Phèle § Ano de Abdel Fattah Memmi

C’est avec un amusement sérieux qu’A. Memmi a écrit son récit. De bout en bout, la gravité du sujet est édulcorée par un sourire débordant et un ton désinvolte.

L’auteur, dont ce texte est son premier ouvrage publié, parle bien des choses qu’il connaît. D’abord, en tant que Tunisien, il évoque les mœurs de son pays, sa réalité sociale et politique. Ensuite, en tant que biologiste, il nous invite à faire une immersion dans l’univers des insectes, notamment celles porteuses de la redoutable maladie du paludisme. Pour mieux guider son lecteur dans les dédales de cette aventure, l’auteur n’a pas hésité à étayer son discours d’une bonne dose de didactisme, en multipliant les notes au bas de page,  afin d’expliquer les notions scientifiques, et d’éclairer ses références  à la réalité socio-historique de la Tunisie.
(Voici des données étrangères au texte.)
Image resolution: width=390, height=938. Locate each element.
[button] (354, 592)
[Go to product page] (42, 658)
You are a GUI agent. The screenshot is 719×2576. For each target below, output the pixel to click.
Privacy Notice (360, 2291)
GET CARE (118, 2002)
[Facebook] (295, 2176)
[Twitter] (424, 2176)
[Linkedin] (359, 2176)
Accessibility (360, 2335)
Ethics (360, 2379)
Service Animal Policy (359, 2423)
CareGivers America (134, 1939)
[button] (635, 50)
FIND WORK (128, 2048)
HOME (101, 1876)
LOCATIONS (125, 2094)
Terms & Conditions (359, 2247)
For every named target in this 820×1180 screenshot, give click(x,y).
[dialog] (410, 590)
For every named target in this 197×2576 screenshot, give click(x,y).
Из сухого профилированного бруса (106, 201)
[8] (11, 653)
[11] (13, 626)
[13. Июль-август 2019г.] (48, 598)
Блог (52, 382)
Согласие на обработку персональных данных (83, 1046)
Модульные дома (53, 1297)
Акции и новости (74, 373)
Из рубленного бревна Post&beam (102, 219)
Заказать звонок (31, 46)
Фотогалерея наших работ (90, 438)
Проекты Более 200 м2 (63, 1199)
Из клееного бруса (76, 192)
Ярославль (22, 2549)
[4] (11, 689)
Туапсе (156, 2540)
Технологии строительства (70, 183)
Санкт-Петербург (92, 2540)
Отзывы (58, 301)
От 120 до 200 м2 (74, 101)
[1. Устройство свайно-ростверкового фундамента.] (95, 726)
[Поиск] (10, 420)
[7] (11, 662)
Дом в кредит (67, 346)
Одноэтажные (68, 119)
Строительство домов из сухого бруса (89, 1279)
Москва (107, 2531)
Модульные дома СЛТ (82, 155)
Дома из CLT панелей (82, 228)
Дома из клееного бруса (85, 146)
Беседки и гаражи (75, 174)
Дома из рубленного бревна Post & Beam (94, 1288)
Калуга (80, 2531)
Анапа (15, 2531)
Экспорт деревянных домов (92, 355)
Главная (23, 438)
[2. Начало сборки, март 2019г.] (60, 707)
Le récit est donc « une fiction biologique » sur fond d’un contexte social et politique. Dans ce sens, combiner les deux volets montre que l’enjeu du récit consiste à appréhender ou à juger la réalité tunisienne, sous le prisme d’un anthropomorphisme qui autorise un regard distant, ludique et ironique.

En effet, les insectes, dits anophèles (d’où ce jeu de mots au niveau du titre Phèle§Ano), regroupés en communauté soudée en Côte d’Ivoire, ont déployé d’ingénieuses recherches afin de s’immuniser contre les insecticides. Leur but, ou encore leur cause nationale, est de reconquérir la Tunisie, d’où ils furent chassés  il y a cinquante ans, du temps de Bourguiba.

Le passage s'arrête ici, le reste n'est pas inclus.